Cristina Morales: «Me interesa la moral del juego, contraria a la del aburrimiento»

Aunque joven, es de las escritoras españolas de más calidad de los últimos años. En su última novela, «Malas palabras», pone voz a Santa Teresa. ¿Dudan, acaso, que «Dará que hablar»?

Actualizado:

- ¿Cuáles son sus intereses como escritora?

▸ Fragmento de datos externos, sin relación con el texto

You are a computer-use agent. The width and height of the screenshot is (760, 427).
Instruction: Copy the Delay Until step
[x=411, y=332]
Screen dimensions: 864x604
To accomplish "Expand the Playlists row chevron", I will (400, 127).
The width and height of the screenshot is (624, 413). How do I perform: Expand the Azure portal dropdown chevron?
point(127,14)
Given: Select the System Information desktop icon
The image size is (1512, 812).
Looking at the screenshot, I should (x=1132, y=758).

- El principal, aprender a identificar y señalar lo determinante de las cosas, siempre oculto tras motivos accesorios o, directamente, mentiras. Que lo escrito no sea necesariamente bello, pero sí necesariamente desenmascarador.

- ¿Y como lectora?

- Me atrapa la lectura cuando siento que el que escribe está jugando (con las palabras, con la historia o con los lectores) y no canonizando una moral. Me interesa la moral del juego, contraria a la del aburrimiento.

- ¿Sobre qué temas suele escribir?

- Últimamente lo he hecho sobre Santa Teresa de Jesús y su tiempo o sobre mí misma y mi tiempo.

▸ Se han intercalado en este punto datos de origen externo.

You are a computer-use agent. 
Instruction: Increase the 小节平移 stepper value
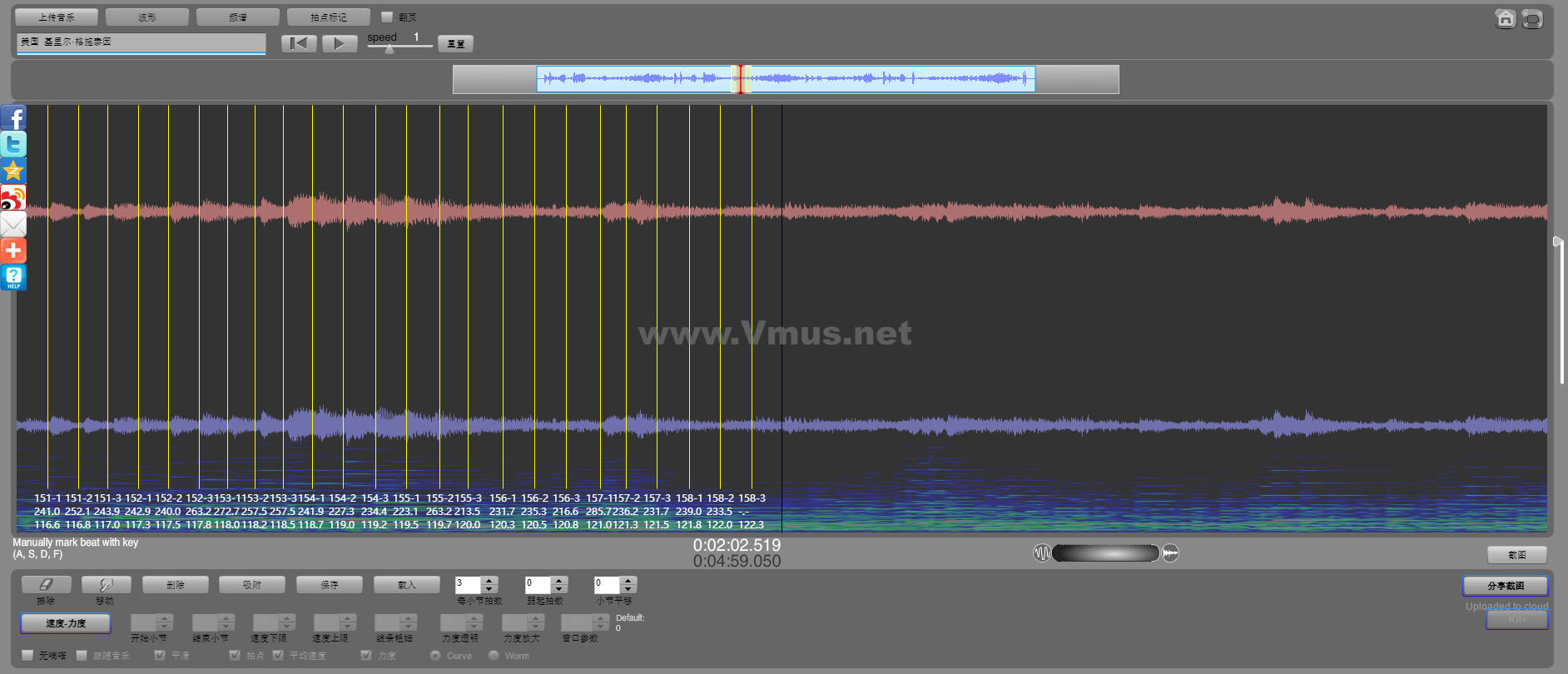[628, 581]
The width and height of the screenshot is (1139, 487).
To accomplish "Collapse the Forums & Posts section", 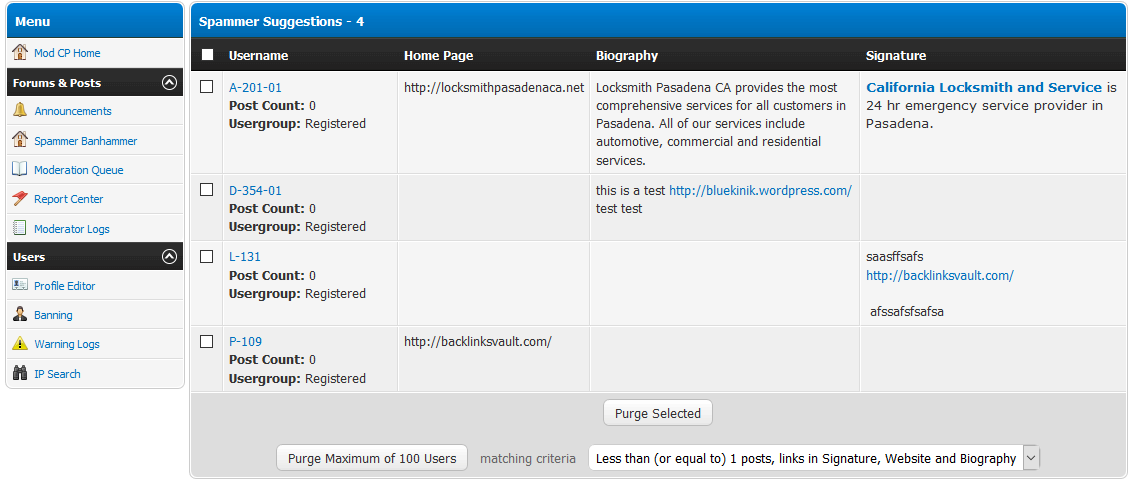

- ¿Dónde ha publicado hasta el momento?

- En Lumen («Malas palabras»), en Caballo de Troya («Los combatientes») y en Cuadernos del Vigía («La merienda de las niñas»). También he sido antologada en Lengua de Trapo, en Salto de Página y en Páginas de Espuma.

- ¿Con cuáles de sus «criaturas» se queda?

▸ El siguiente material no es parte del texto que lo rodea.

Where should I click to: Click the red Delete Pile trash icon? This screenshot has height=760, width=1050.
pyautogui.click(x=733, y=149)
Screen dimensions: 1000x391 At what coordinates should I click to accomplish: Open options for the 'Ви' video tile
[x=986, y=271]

- No son criaturas sino monstruos. ¿Con qué monstruo quiere quedarse nadie?

- Supo que se dedicaría a esto desde el momento que…

- Vi un adelanto.

- ¿Cómo se mueve en redes sociales?

- Imagino que se refiere a redes de internet. No me muevo en ninguna.

- ¿Qué perfiles tiene?

- Existe un perfil profesional en Facebook de mi última novela , «Malas palabras», pero no lo manejo yo.

- ¿Cuenta con un blog personal?

- No. Lo más que he hecho en un blog es participar en el de «La tribu de Frida», donde escribo un diario de una semana.

- ¿Qué otras actividades relacionadas con la literatura practica?

- Soy correctora freelance y he sido lectora en algunas editoriales.

- ¿Forma parte de algún colectivo/asociación/club?

- No.

- ¿En qué está trabajando justamente ahora?

- En la difusión de «Malas palabras» y en estudios de artistas como modelo al natural. Te paso mi tarjeta.

- ¿Cuáles son sus referentes?

- La dramaturga, actriz y artista total Angélica Liddell, tanto en sus textos como en sus espectáculos y en su modo de enfrentarse a la industria teatral. También María Galindo, ensayista anarcofeminista boliviana. Los Sants Estació, joven banda de ranchera-punk de Barcelona. El actor Macello Mastroianni, Luis Buñuel en sus ácidas parodias de la burguesía. Carla García Domènech, autora inédita y enseñante de filosofía en ateneos libertarios de Barcelona. Los cómics de Makoki, los de Makinavaja y la versión televisiva de este último con Pepe Rubianes como protagonista. La revista Cul de Sac. Y Louis-Ferdinand Céline, Antonio Tabucchi, Vladimir Maiakovski, Virginia Woolf, Gonzalo Torrente-Ballester, Tristan Tzara y Agustín García Calvo.

- ¿Y qué otros colegas de generación (o no) destacaría?

- Para mí, los mejores poetas de su generación – que, por muy poco, es también la mía – son Juan Andrés García Román y Erika Martínez. Las novelas de Elvira Navarro y de Lara Moreno no tienen ni una palabra sin tensión. Las últimas dos novelas de Alberto Olmos tienen mucha mala leche, mucho señalamiento del que yo busco, y eso es algo indiscutiblemente bueno. La última novela, pero sobre todo los cuentos, de Juan Gómez Bárcena, son de un preciosismo nuevo para mí. Del mejicano Daniel Saldaña París me quedo con todo todito todo. Y de una quinta lejana a la mía, Marta Sanz, Juan Bonilla, Juan Marsé, Vicente Molina-Foix Y la ensayista Teresa Forcades.

- ¿Qué es lo que aporta de nuevo a un ámbito tan saturado como el literario?

- No creo que el ámbito literario esté saturado porque se escriben muy pocos libros literarios. Hablemos mejor de saturación del mundo editorial, saturación que no deja paso a lo literario. Tampoco creo que la novedad sea un valor literario. Valores literarios son la belleza, la tensión, el nombrar lo hasta ahora no nombrado. No puedo responder mejor a esta pregunta.

- ¿Qué es lo más raro que ha tenido que hacer como escritora para sobrevivir?

- Escribir siempre es una tarea rara, por suerte.